According to the NIDA or the National Institute on Drug Abuse, an estimated 24.6 million Americans required rehabilitation for alcohol and illicit drugs in 2013 alone. This shows an average of 1 million increase in number from the figures in 2006, which was only 23.6 million.
The estimate represents about 9.4 percent of the total American population from age 12 and above. Illicit drugs include cocaine, heroin, marijuana/hashish, inhalants, hallucinogens and prescription drugs (such as stimulants, pain relievers, sedatives and tranquilizers).
Chemical addiction can destroy lives very quickly while rehabilitation takes a lot of effort, time and support. This is why although the number of recovery homes can be overwhelming, it is important to make the right choice when looking for one.
The Decision Making Process
Drug rehabilitation facilities were built to help people overcome chemical addiction. For better and higher chances of recovery, it is important to choose the right one for you or your loved ones. Your choice will determine whether the rehabilitation efforts will only lead to a series of relapses or will be a success.
It is important to consider, however, that the patient has acknowledged his or her addiction; that he or she recognizes the need for professional help because it cannot be done alone. It is impossible to make any progress if the patient is still in denial. The patient must understand that by seeking treatment, he or she will say goodbye to at least one set of friends. It can be very helpful to have family and friends supporting you for a completely sober lifestyle.
Here are some tips:
- Involve a family member or a close friend that you trust when deciding which recovery home to choose.
- Make sure that the recovery center is accredited. Non-accredited centers may be capable but there’s a higher chance that you will receive more proper treatment from a one that is accredited. Check with the Joint Commission on the Accreditation of Healthcare Organizations to know whether the recovery home you choose is accredited or not.
- Find a recovery home that offers multiple types of therapies for their patients. There are several you can choose from and you never know which one will best work for you.
- Ask about aftercare. “Aftercare” is done once a patient leaves a recovery home. It is important that patients are still cared for even after he or she has left a drug treatment facility. Reputable recovery homes will ensure continued care for patients even after their stay ends because the world offers the biggest challenge for anyone.
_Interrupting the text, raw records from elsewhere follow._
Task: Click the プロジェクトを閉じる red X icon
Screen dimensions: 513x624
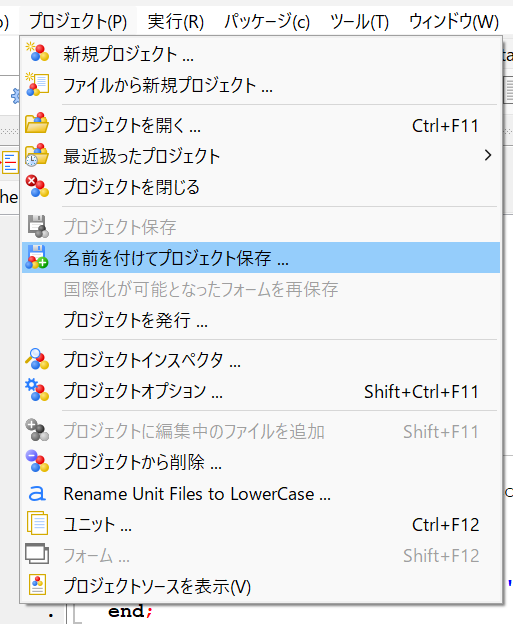Action: pos(37,186)
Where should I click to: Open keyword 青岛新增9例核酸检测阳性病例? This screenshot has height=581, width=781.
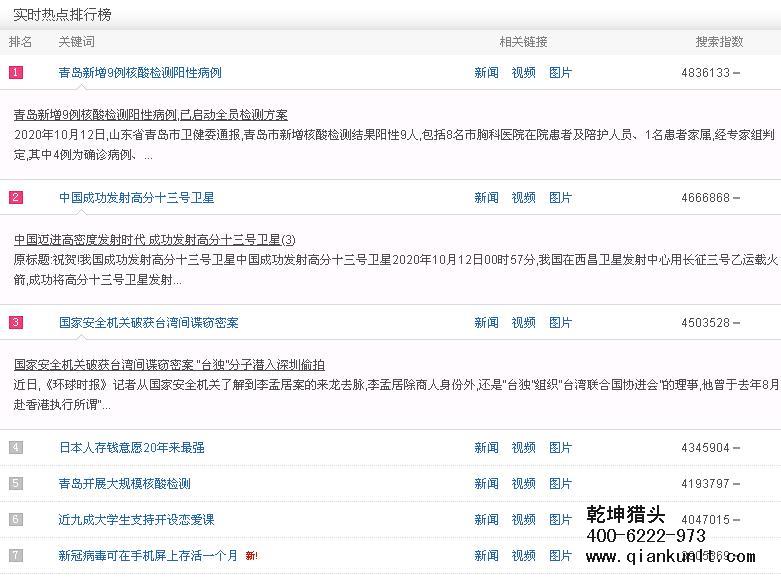tap(140, 73)
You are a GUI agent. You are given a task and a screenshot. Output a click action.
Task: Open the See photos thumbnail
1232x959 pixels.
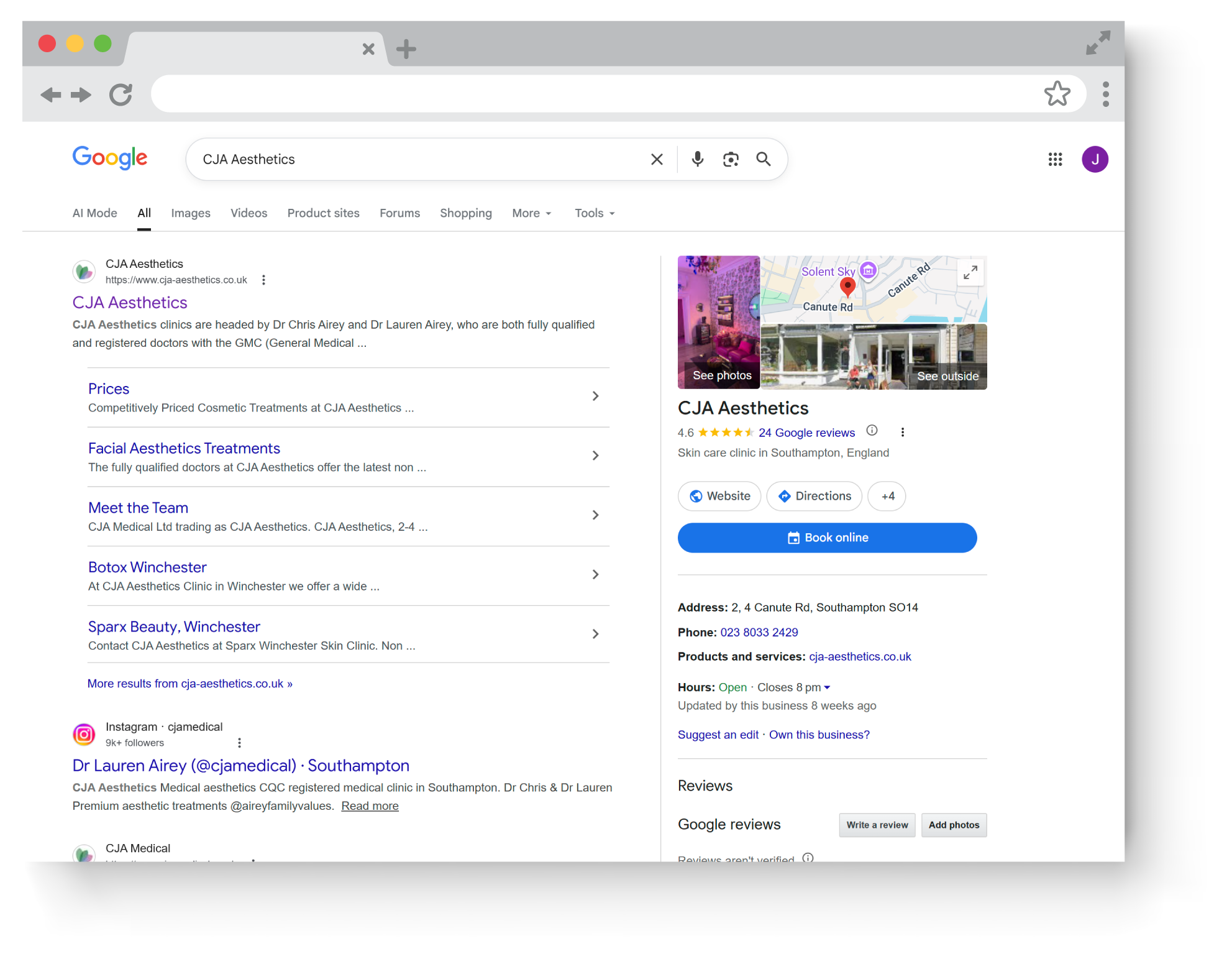[719, 323]
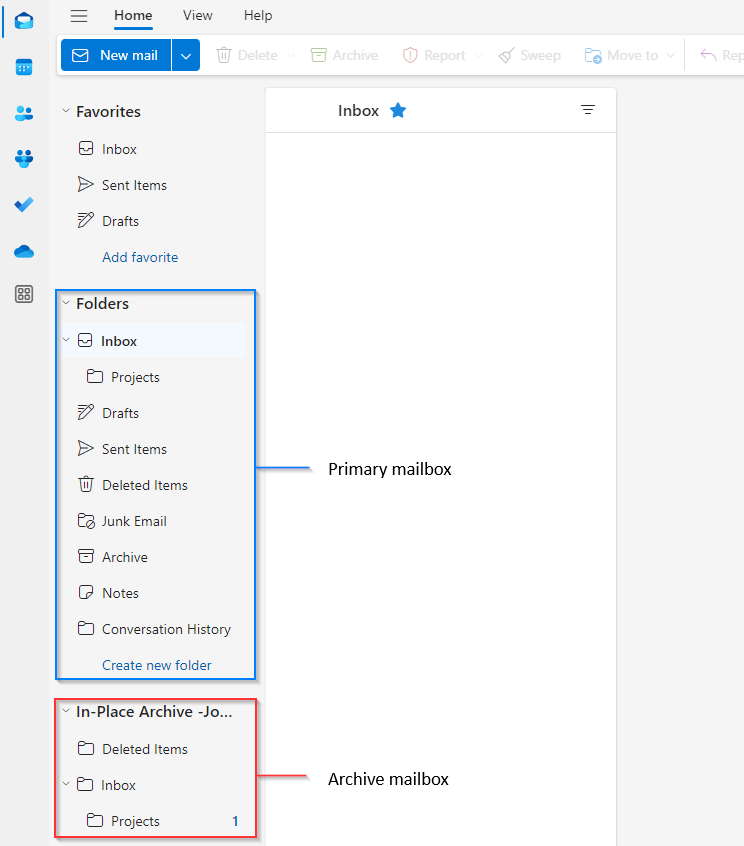Click the New mail button
Viewport: 744px width, 846px height.
click(116, 56)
Going back to familiar settings makes patients deal with customary pressures, so a follow up is vital.
- Visit the recovery home and get a feel of how things work within the facilities. If something doesn’t feel right, look for another one where you or your loved one will be more comfortable. Use your intuition.
- Consider the cost. The cost of stay in a recovery center depends on a number of factors such as the location, the kind of facilities and the type of program to undergo. There are luxury rehab centers that provide additional extra services of massage therapists, nannies, nutritionists and personal trainers. However, the cost of stay is considerably higher in luxury recovery centers ($25,000 to $80,000) than in standard ones ($10,000 to $20,000).
Most people can only afford standard rehabilitation. The focus in these standard recovery homes is to provide the most comfortable environment, but one that is focused mainly on drug rehabilitation. These centers are often not luxurious but they have good facilities such as a gym and a pool.
Those who cannot afford it can opt for other options such as local social services. Some recovery homes offer low-cost recovery programs. Sometimes, they are even offered for free by charities, non-profit organizations and church groups.
A rehabilitation home or recovery home is advisable for those who find it difficult to stay sober. Severe cases of chemical addiction are particularly difficult to deal with. The best type of sobriety support is one that helps you become self-sufficient. Remember that staying sober for a while does not mean that you will live sober for the rest of your life.